• Published 01:57 16.03.10
  • Latest update 01:57 16.03.10

From cockroaches to Potemkin

By Tahel Frosh

"The Battleship Potemkin," Sergei Eisenstein's classic 1925 silent film, has had a soundtrack by the Pet Shop Boys attached to it by Yehuda Nuriel - "by hand," as he says. He has screened Fritz Lang's "Metropolis" with a soundtrack of Giorgio Moroder and Freddie Mercury. These are just some of the works Nuriel, a journalist at the mass circulation daily Yedioth Ahronoth, has screened at Cinematalk, the film club he founded.

Cinematalk is just one of a number of groups formed in Tel Aviv in the past two years where avant-garde films are screened non-commercially. The clubs serve as a mode of self-differentiation in a global society where everyone sees the same thing. The accessibility of everything possible on the Internet is making them superfluous and they are becoming a social event, a way of breaking the loneliness.

Nuriel started the group on Facebook. It now has about 500 members signed up and about 90 film evenings to its credit. Between 10 and 50 people usually show up. There isn't room for more than that, he says.

The meetings are held at the club of a group of artists and media people called Hayarkon 70, located at that address in Tel Aviv. Initially, they crowded in front of a television screen. Then the group donated them a projector and screen.

"I wouldn't want the club to be interpreted as an attempt to attack or offer a free alternative to the movie theater - there is no commercial intention here," clarifies Nuriel. "I love fun combined with transmission of knowledge, and if it's not for profit it's a lot more pleasurable."

Sometimes he also hosts filmmakers at the club. Last year, for example, filmmaker Ram Devineni of Indian origins and Brazilian director Beatriz Seigner presented a film they made together. "We show many things that others don't and we make an effort to get them," says Nuriel.

How?

"I have many virtual friends. There is a community of film nuts from all over the world who exchange films among themselves."

He chooses the films to screen in part "according to the events of the times.
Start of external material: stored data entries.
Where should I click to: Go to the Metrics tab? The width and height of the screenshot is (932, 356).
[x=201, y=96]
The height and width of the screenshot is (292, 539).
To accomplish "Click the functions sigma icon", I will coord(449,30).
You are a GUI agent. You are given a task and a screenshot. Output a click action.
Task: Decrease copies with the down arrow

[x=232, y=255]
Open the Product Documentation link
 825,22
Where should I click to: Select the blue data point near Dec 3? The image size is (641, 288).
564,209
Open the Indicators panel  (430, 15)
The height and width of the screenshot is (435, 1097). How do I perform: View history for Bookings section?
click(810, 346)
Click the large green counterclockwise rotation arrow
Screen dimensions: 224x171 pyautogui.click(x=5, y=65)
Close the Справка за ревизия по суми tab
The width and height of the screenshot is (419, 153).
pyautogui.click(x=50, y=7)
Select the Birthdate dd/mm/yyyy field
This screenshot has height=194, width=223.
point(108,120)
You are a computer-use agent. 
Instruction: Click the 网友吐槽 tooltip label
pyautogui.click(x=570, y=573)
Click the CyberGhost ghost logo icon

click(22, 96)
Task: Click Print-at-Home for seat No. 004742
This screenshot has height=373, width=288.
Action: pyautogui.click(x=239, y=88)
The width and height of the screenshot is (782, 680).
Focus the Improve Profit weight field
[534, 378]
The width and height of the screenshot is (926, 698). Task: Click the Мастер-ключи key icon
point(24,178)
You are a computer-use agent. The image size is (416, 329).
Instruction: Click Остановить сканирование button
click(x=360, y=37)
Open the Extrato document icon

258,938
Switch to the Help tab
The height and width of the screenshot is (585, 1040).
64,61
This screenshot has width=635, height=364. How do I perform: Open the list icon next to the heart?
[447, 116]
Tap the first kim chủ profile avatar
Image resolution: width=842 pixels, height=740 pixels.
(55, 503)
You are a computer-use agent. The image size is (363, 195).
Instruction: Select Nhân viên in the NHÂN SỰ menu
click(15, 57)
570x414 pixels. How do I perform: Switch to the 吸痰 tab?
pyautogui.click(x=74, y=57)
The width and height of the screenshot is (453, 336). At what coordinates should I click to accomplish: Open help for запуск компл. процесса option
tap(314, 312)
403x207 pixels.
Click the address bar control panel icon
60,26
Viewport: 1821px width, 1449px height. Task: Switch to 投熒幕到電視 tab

For example, when the Iranian All-Stars soccer team demonstrated in protest I remembered the Iranian film 'Offside' about a female fan of the Iranian All-Stars and my grandmother helped me translate it."

Another club is organized by Chen Sheinberg, a filmmaker and lecturer on film. The Visionary Film Club meets once a month at the Zimmer club in Tel Aviv. "In my opinion we started this trend in 2007, in places that aren't cinemas," says Sheinberg. "At that time I organized eight evenings of screenings at Levontin 13 [a Tel Aviv night spot]. I decided in advance not to show films from a cinema or television. The principle of the evenings is that this is experimental cinema - rare and hard-to-watch films, even though our audience stays throughout the whole screening."

It's with reason that Sheinberg mentions walking out on screenings. At a film evening held at a club located in the southern part of the city where rows of hard wooden chairs and mattresses were set up for viewers, a documentary film was screened, during the last third of which was a scene of burning animals. Most of the viewers could not stomach this. Only five brave or indifferent people remained seated in front of the screen.

Sheinberg, however, whose audience numbers 30 to 40 people at a screening, tells of another evening, about cockroaches, at which the audience remained in its seats: "I brought a film from 1891 by Etienne-Jules Mary, who filmed insects in motion, an animation of insects by Wladislaw Starewicz and films by Stan Brakhage and Percy Smith. In the wake of this I also made a one-man exhibition curated by Haim Lusky at the Minshar Gallery.

He adds: "I found that the more one challenges and raises the bar for viewing, people are grateful."

Sheinberg and Nuriel both talk about a didactic urge that led them to establish the clubs. Sheinberg says, "I love to share knowledge with people and expose them, and show them that cinema is not just Scorsese and David Lynch. There are fascinating things being made they won't hear about, because it's an obscure part of cinema, not written in the history of film because the filmmakers weren't famous enough or some of these things got lost due to the distribution mechanisms."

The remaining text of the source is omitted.